▸ **Objective A**: Duplicate the part of the RISC-V assembly text between "The instruction j" and "much longer jumps.", inclusive.

▸ **Selected excerpt**:
The instruction j .label does not actually exist; it is a pseudo instruction. It expands into jal zero, .label. zero is the register where we store the address we are jumping from. Storing the address allows us to return to the place we jumped from. Here we simply discard the address by “storing” it in the zero register. The last part is the offset from the current instruction to the jump target. The assembler calculates that offset. There is also jalr rd, rs1, offset, which adds offset to rs1 and stores the current address in rd, enabling much longer jumps.

Conditional jumps are also called branches because execution branches into multiple possible states. The branching instruction bnez a1, .return is another pseudo instruction that expands into bne a1, zero, .return. a1 and zero are the operands, bne stands for “branch if not equal”, and .return is the label used to compute the offset. Branch instructions include beq for equality, bne for inequality, blt and bltu for less-than comparisons on signed and unsigned integers, and bge and bgeu for greater-or-equal comparisons on signed and unsigned integers. Additional branch pseudo instructions exist as well.

Other instructions

The category of “other” instructions includes, well, almost everything else. Examples include instructions that interact with processor state, such as csrrw.

There is also the ecall instruction, which asks the kernel to do something for you.

Breakpoint or “fence” instructions live here too.

If you want to dive deeper into these instructions, you can do so here.

Pseudo instructions

Pseudo instructions are instructions the compiler rewrites into other instructions to give us behavior not directly provided by the ISA. Examples include:

• nop: does nothing
• la: loads an address into a register
• li: loads a constant into a register
• call: calls a function (more on this later)
• ret: returns from a function
• beqz, bnez, bgez, bgt, ble, … loads of branching helpers

Memory access

So far we have only talked about simple variables such as long int x = 0, but not about pointers or arrays.

Writing

A pointer is a variable containing the address of memory holding the data we care about. To write to that address we use the sd instruction.

void deref(long *ptr) {
    *ptr = 5;
}

deref:
    ; ptr is in a0
    li      a1, 5     ; a1 = 5
    sd      a1, 0(a0) ; *ptr = a1
    ret

godbolt

The first argument is the register holding the data we want to store—5, which we loaded into a1. The second argument is the register holding the address we are writing to, here the argument a0 containing the pointer ptr. There is a third argument outside the parentheses around the second argument, 0(a0). That argument is a constant offset from the address register, in bytes. Here it is zero because we want to store directly at that address without an offset. The arguments therefore follow the pattern data register, offset(address register). A non-zero offset means we want to write at a fixed offset from the pointer.

void deref(long *ptr) {
    ptr[3] = 5;
}

deref:
    ; ptr is in a0
    li      a1, 5      ; a1 = 5
    sd      a1, 24(a0) ; *(ptr+24) = 5
    ret

godbolt

The value 24 is computed by multiplying the type size in bytes by the index: (sizeof(long) / 8) * 3; the offset is then added to the base address. The previous example and the next one compile into identical assembly:

void deref_add(long *ptr) {
  ptr += (sizeof(long) / 8) * 3;
  *ptr = 5;
}

deref_add:
    li      a1, 5
    sd      a1, 24(a0)
    ret

godbolt

If we don’t know the index at compile time, we must compute the offset from the base address at runtime.

▸ **Records supplied**:
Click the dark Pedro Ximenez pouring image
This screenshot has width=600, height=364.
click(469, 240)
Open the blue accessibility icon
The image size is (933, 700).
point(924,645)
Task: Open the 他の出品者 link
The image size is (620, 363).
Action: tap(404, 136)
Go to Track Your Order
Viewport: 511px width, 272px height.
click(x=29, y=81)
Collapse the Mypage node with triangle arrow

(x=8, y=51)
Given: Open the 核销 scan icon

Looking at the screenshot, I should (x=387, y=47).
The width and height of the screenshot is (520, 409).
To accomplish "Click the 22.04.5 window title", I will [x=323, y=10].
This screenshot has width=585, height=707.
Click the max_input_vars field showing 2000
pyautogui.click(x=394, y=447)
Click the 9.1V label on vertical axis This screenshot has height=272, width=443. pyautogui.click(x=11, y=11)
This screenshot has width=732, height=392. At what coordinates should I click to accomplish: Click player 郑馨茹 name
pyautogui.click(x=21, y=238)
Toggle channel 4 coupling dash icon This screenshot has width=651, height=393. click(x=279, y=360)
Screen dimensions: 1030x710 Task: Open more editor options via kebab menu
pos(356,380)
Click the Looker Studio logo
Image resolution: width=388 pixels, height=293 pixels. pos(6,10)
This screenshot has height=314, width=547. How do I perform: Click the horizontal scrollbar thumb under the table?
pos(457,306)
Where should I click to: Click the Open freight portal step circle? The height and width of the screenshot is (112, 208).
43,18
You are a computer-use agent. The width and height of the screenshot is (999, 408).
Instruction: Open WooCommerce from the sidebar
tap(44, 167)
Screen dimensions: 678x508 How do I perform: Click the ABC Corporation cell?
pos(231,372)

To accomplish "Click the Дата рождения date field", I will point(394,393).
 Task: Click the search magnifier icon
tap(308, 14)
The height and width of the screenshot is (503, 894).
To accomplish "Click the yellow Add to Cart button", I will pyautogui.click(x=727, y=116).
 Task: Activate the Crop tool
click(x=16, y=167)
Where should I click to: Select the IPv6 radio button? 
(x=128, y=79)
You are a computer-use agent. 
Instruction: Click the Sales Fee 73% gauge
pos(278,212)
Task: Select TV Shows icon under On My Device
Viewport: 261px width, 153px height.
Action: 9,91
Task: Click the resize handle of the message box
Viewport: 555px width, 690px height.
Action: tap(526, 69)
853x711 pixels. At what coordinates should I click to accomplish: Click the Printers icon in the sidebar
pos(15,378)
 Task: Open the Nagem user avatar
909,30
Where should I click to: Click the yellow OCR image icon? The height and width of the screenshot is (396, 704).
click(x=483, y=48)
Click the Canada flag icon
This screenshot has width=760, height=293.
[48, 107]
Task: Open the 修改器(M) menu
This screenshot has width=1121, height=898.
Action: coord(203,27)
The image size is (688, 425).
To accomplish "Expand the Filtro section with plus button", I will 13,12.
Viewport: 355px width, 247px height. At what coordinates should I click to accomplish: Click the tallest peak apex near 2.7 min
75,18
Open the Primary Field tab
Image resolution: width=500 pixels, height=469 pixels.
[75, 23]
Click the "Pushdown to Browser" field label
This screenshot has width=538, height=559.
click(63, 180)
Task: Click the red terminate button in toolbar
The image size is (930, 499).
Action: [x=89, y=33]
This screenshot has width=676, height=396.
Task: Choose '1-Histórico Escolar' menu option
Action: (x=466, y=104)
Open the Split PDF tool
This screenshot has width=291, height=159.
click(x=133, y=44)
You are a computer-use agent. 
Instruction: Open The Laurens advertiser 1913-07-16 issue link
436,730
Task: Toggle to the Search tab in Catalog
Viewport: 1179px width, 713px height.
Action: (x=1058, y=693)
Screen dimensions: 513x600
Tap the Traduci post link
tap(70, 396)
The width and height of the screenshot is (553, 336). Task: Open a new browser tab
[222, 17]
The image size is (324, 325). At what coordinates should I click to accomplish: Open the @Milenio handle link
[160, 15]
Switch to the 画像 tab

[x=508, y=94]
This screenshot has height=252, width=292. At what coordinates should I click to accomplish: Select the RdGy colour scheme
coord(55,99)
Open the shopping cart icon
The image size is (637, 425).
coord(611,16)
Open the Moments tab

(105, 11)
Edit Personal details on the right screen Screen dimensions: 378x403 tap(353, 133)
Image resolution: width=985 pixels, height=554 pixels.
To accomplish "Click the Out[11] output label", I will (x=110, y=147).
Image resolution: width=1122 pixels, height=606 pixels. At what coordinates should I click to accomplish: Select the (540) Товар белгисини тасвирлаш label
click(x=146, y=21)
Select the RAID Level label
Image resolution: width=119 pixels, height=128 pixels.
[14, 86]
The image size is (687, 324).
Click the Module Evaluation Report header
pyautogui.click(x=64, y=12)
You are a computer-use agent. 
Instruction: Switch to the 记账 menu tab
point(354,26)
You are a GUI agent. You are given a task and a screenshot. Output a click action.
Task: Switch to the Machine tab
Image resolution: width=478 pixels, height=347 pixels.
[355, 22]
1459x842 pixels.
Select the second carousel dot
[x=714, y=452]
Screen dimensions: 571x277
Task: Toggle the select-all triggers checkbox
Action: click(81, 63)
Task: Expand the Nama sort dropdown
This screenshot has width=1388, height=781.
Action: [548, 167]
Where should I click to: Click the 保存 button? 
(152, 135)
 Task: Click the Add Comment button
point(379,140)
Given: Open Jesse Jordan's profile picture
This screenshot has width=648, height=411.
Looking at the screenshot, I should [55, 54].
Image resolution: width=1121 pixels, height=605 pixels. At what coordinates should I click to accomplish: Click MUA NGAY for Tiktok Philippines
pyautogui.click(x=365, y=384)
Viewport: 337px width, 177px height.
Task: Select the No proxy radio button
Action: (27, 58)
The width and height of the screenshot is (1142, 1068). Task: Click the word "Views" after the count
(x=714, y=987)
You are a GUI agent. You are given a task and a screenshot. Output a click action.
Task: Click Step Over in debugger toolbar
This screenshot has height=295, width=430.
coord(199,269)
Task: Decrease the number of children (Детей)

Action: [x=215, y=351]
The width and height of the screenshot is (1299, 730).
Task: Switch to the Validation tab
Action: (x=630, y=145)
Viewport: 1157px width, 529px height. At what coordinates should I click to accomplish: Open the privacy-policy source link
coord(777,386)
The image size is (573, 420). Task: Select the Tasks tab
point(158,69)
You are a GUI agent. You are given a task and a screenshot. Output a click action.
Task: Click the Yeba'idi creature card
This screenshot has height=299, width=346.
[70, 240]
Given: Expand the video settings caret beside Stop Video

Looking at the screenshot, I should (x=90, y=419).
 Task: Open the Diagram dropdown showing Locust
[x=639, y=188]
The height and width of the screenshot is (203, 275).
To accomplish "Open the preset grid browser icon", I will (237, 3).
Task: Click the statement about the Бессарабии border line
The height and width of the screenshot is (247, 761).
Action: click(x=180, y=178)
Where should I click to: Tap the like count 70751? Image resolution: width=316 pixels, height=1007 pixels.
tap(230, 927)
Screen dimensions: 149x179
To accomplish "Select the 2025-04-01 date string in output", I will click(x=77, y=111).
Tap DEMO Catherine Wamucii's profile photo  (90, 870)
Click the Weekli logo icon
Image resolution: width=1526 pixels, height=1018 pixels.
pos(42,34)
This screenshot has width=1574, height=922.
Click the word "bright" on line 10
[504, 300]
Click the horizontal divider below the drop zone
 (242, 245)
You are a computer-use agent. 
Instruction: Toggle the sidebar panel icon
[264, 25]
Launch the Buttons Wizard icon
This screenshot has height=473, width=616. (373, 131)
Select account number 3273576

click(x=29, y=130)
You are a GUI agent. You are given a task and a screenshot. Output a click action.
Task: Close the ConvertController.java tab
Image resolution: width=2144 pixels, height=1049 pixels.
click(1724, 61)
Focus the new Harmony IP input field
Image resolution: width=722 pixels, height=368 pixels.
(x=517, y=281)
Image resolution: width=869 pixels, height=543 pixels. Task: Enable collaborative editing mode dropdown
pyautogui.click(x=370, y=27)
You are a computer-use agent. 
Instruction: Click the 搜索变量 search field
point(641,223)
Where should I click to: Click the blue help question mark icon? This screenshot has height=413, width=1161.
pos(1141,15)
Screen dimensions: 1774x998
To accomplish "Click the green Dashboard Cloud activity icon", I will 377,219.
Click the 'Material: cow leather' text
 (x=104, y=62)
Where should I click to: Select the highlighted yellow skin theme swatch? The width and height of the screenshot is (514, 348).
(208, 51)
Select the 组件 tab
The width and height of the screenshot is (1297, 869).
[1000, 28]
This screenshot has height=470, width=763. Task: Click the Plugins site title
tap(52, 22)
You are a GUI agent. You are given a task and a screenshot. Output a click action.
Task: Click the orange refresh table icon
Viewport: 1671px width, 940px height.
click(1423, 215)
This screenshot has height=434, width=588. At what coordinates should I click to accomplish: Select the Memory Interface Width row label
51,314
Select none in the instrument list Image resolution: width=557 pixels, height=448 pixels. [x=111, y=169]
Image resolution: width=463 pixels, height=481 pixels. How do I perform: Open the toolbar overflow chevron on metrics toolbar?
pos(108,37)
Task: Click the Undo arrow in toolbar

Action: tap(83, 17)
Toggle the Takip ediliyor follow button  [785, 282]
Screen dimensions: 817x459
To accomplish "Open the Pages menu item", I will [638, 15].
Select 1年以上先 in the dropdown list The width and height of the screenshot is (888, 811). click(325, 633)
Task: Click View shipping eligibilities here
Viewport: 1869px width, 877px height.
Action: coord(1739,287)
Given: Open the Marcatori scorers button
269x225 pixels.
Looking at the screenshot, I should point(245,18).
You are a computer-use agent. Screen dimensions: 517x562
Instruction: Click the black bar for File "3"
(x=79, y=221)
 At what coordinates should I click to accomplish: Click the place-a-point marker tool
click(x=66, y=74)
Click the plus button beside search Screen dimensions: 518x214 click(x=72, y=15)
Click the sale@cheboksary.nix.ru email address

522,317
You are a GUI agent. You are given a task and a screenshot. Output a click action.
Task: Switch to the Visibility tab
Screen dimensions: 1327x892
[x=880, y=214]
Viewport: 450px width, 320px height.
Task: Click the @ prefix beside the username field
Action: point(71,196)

▸ **Objective B**: In the entries between the lines holding "Viewport: 1157px width, 529px" and "[x=639, y=188]", inclusive, replace "creature card" with "monster card". Return only those lines, with nothing else altered.

▸ **Exercise solution A**:
The instruction j .label does not actually exist; it is a pseudo instruction. It expands into jal zero, .label. zero is the register where we store the address we are jumping from. Storing the address allows us to return to the place we jumped from. Here we simply discard the address by “storing” it in the zero register. The last part is the offset from the current instruction to the jump target. The assembler calculates that offset. There is also jalr rd, rs1, offset, which adds offset to rs1 and stores the current address in rd, enabling much longer jumps.

▸ **Exercise solution B**:
Viewport: 1157px width, 529px height. At what coordinates should I click to accomplish: Open the privacy-policy source link
coord(777,386)
The image size is (573, 420). Task: Select the Tasks tab
point(158,69)
You are a GUI agent. You are given a task and a screenshot. Output a click action.
Task: Click the Yeba'idi monster card
This screenshot has height=299, width=346.
[70, 240]
Given: Expand the video settings caret beside Stop Video

Looking at the screenshot, I should (x=90, y=419).
 Task: Open the Diagram dropdown showing Locust
[x=639, y=188]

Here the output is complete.